• [Exercise directions]
Continue the biography of the Chilean footballer Boris Sagredo from the point where it ends.

• [Selected extract]

........

Boris Alexis Sagredo Romero (, born 21 March 1989) is a Chilean footballer that currently plays for A.C. Barnechea as an attacking midfielder.

Club career

Colo-Colo
He made his debut on October 3, 2007, against Everton.  His name became somewhat of a household name among Colo-Colo supporters after the November 4, 2007, match against rival Universidad Católica.  He came on in the 76th minute for Gonzalo Jara and just a minute later gave an assist to Giovanni Hernandez for the lone goal of the match.  Then in the second match after that, Sagredo scored his first goal for Colo-Colo against Palestino.

........

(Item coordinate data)
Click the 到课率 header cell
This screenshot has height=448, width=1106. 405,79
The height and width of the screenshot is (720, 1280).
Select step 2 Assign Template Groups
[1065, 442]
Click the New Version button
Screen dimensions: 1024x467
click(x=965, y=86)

........

• [The response]
Currently Sagredo is playing for the Chilean soccer team Palestino. Sagredo was moved to the club because frankly he did not fit in Astengo's large squad despite his incredible talent and speed, and the move was made on order to secure more playing time for the Chilean midfielder. Although Sagredo was disappointed with the transfer out of Colo Colo, he is still motivated to play football and hopes that one day he will move to a large club.

O'Higgins
In 2011, he was signed by O'Higgins.

International career
On February 19, 2008 Chile's U-18 squad took on Mexico's U-23 squad in an exhibition match.  Sagredo was ejected from the game in the '35 after receiving his second yellow card.  Chile lost 2-0.

Currently, 19-year-old Sagredo is a vital part of Chile's participation in the U-23 2008 Toulon Tournament where he scored a beautiful goal in Chile's 5-3 win against France, started in the 2-0 win against the Netherlands as well as Chile's 2-0 win against Japan.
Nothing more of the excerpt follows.